Directions for this task:
Reproduce the records below exactly, but only between the lines holding "The image size is (422, 750)." and "Open the Marketing", inclusive.

+++ Material supplied

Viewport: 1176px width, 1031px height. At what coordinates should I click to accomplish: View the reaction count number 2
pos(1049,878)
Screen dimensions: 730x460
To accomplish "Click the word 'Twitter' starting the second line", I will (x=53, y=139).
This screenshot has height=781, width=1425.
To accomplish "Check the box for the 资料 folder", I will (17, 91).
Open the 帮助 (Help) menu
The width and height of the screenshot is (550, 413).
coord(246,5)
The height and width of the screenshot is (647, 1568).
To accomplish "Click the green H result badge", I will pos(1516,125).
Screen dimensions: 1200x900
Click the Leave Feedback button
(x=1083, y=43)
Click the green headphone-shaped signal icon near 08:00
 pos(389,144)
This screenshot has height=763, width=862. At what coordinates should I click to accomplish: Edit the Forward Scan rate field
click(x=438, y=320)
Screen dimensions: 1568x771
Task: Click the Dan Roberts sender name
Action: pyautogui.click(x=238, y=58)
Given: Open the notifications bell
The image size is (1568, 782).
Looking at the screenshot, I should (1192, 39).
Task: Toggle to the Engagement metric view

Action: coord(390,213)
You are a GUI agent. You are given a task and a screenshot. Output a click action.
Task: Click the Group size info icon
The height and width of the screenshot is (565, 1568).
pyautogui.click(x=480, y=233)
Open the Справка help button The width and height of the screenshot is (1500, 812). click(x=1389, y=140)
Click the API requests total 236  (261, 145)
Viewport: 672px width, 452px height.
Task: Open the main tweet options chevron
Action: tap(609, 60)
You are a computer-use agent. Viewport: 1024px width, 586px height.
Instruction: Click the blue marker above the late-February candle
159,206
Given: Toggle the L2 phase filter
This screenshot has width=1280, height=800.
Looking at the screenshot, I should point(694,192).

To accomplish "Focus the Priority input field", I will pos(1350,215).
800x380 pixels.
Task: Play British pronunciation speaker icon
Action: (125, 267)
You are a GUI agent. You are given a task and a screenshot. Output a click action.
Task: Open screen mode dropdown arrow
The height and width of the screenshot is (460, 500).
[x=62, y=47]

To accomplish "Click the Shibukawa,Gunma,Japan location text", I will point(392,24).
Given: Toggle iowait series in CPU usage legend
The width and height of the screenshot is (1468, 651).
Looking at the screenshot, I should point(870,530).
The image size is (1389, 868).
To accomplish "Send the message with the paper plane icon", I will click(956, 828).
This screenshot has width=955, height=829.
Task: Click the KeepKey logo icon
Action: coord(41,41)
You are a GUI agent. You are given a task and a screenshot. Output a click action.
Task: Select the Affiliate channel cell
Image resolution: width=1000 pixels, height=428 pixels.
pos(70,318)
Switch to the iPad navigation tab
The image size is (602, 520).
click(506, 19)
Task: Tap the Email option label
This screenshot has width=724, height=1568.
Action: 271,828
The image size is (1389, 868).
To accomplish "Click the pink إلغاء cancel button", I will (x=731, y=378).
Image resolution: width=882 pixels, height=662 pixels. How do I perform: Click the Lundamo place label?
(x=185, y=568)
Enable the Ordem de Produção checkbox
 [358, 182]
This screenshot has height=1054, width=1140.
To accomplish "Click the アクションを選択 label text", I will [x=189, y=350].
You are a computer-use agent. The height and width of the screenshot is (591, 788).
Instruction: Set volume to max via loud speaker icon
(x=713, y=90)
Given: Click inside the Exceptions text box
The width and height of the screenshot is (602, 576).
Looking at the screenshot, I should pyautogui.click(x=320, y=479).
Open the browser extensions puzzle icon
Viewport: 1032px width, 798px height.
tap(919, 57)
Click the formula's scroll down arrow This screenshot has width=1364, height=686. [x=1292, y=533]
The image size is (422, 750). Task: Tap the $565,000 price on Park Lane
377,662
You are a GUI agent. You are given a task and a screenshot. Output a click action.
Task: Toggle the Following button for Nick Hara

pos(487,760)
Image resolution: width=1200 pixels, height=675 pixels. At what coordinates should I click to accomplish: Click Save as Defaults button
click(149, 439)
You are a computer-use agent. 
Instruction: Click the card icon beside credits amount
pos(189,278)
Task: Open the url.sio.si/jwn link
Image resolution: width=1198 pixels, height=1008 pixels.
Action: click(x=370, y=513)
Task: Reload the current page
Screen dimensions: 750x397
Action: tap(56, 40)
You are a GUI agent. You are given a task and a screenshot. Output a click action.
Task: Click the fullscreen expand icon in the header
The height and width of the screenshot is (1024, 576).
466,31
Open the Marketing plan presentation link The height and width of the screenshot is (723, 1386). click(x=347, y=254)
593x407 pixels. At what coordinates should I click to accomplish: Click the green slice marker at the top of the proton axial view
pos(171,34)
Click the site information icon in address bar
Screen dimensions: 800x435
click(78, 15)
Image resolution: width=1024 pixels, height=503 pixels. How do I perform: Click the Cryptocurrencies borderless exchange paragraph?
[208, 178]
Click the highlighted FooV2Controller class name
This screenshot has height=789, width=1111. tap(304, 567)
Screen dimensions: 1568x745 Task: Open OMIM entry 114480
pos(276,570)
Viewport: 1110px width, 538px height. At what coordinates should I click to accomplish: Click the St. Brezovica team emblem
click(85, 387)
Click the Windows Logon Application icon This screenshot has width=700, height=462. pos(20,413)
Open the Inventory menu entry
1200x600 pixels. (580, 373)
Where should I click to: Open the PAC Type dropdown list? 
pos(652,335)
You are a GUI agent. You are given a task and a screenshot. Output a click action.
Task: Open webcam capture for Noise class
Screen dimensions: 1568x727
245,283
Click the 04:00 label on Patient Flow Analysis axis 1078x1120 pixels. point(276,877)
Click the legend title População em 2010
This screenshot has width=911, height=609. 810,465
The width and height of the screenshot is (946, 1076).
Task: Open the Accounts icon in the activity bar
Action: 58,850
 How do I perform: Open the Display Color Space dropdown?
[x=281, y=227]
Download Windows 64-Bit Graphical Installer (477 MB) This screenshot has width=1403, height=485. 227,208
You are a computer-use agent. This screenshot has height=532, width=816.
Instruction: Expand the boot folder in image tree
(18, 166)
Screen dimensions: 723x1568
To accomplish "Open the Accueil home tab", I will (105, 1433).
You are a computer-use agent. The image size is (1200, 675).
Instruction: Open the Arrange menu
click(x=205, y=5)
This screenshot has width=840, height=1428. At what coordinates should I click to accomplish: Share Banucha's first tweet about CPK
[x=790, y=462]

++++++

Answer box:
The image size is (422, 750). Task: Tap the $565,000 price on Park Lane
377,662
You are a GUI agent. You are given a task and a screenshot. Output a click action.
Task: Toggle the Following button for Nick Hara

pos(487,760)
Image resolution: width=1200 pixels, height=675 pixels. At what coordinates should I click to accomplish: Click Save as Defaults button
click(149, 439)
You are a computer-use agent. 
Instruction: Click the card icon beside credits amount
pos(189,278)
Task: Open the url.sio.si/jwn link
Image resolution: width=1198 pixels, height=1008 pixels.
Action: click(x=370, y=513)
Task: Reload the current page
Screen dimensions: 750x397
Action: tap(56, 40)
You are a GUI agent. You are given a task and a screenshot. Output a click action.
Task: Click the fullscreen expand icon in the header
The height and width of the screenshot is (1024, 576).
466,31
Open the Marketing plan presentation link The height and width of the screenshot is (723, 1386). click(x=347, y=254)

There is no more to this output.